Jeremy Paxman



Off By Heart

University Challenge


Tough, some might say downright rude, journalist, author and newsreader. "Paxo" is best known for his quarter-century of stuffing politicians on BBC2's Newsnight from 1989 to 2014. Since 1994, his whine of "Oh, do come on..." has been barked at hesitant students on University Challenge and its many themed spin-offs. He was given the job possibly as a consolation for not picking up the somewhat more prestigious role of chairing the BBC political institution Question Time. His books include a treatise on The English and the joys of fishing. Other TV programmes he has presented include the mid-90's studio discussion show, "You Decide - With Paxman", several programmes on the great poets, an excellent series regarding (and entitled) "The Victorians", which he also wrote, and a children's poetry contest, held at Oxford's Sheldonian Theatre.


He was once sent a stolen Enigma machine through the post.

Somewhat bizarrely, Paxo came 16th in a 2006 Readers Digest poll to find Britain's Silliest Celebrity. He was also voted Britain's Sexiest Brain in a Yougov poll the same year.

Rather surprisingly, he was once the subject of the BBC's family history series, "Who Do You Think You Are?" At one point, he was reduced to tears by the horrific plight of some of his ancestors. However, it wasn't long before he returned to his usual abrasive persona: when asked how the experience had affected and/or changed him, his response was "What a ridiculous question!" and other comments to that effect. (He had reacted similarly adversely early on in the programme when asked questions relating to the fact that he had some Scottish blood).

He made a brief appearance as himself in a 2000 edition of "The Vicar Of Dibley".

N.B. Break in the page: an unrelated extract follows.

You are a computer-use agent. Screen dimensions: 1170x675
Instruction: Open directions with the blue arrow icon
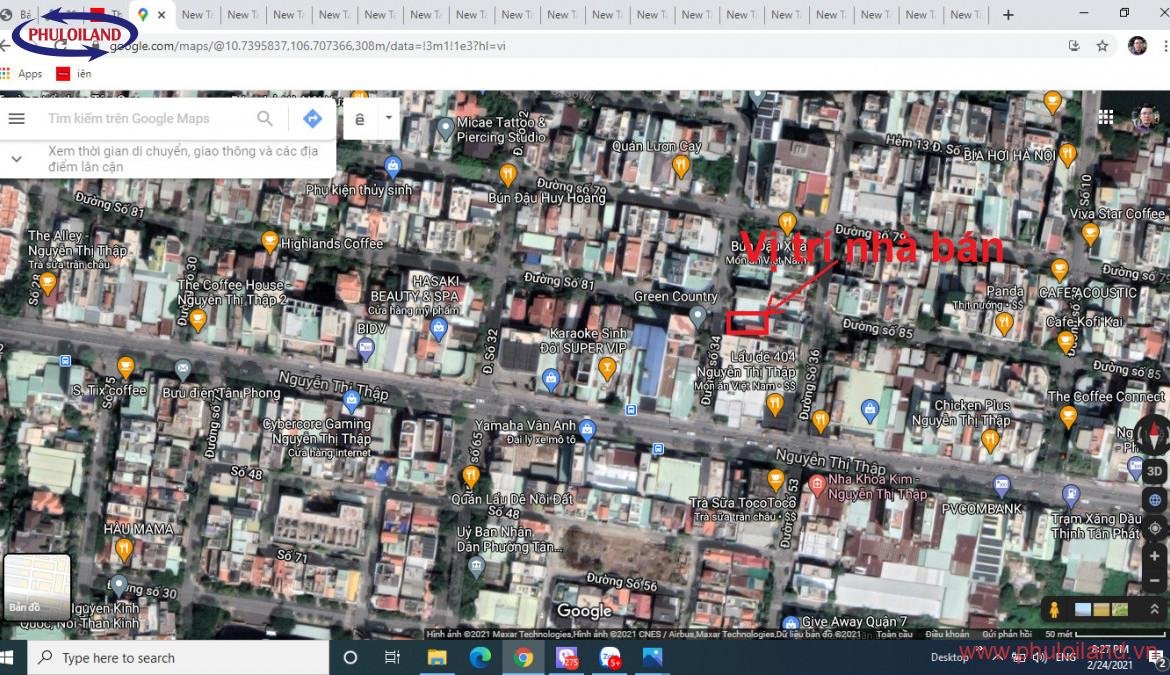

His early TV career included working as a news assistant and reporter on BBC Northern Ireland and 'Panorama' in the 1970's and then as a newsreader on the BBC's Six O'Clock News (alongside Sue Lawley and Nicholas Witchell) when it started in 1984. However, it wasn't until a few years later that he started to show off his abrasive interviewing style when he became the main BBC 'Breakfast Time' anchorman: he joined 'Newsnight' fairly soon after that. A memorable clip of Paxman's BBC Northern Ireland days was shown by Angus Deayton on "Before They Were Famous": Paxman was eating Christmas dinner and discussing its origins with his hostess, wearing a purple party hat from a cracker. Not quite the image we normally associate with him, you'll no doubt agree, but then we've all got to start somewhere.

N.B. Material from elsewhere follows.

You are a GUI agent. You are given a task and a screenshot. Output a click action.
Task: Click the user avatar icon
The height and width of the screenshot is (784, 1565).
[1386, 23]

His most famous interview on "Newsnight" has to be the one in 1997 in which he asked the (by then) former Home Secretary, Michael Howard, the same question 14 times, the question being, "Did you threaten to overrule him?" (ie Derek Lewis, the head of the Prison Service). However, it later transpired that the main reason for this was the fact that Paxman had been told in his earpiece that they were late going into another link and so he would have to keep the interview going - and he couldn't think of any other question to ask. Howard, for his part, was less than impressed about the whole thing - mind you, he did keep on avoiding giving a direct answer to the question.

And what about Paxman's worst moments on "Newsnight"? Well, the first that springs to mind is the occasion in 1989 when he was fronting an outside broadcast in Berlin following the fall of the city's infamous Wall. Paxman and his guests, who included the veteran broadcaster the late Charles Wheeler, could barely make themselves heard due to the sound of fireworks going off all around them. When Paxman asked Wheeler to comment on the big event, the latter simply responded unhelpfully, "Jeremy - this is pure Monty Python, with all those fireworks going off!" "I'm only obeying orders, Charles", protested Paxman in an aggrieved tone.

The two other occasions that Paxman would probably rather forget are, firstly, the time that he was unfortunate enough to have a nasty coughing-fit just as "Newsnight" started - "...Always happens at the worst time", he declared wryly. And then, of course, there was the time in 2004 when they decided to bring the weather forecast into the programme and Paxman was uncharacteristically ill at ease delivering it - not surprisingly, this feature didn't last long.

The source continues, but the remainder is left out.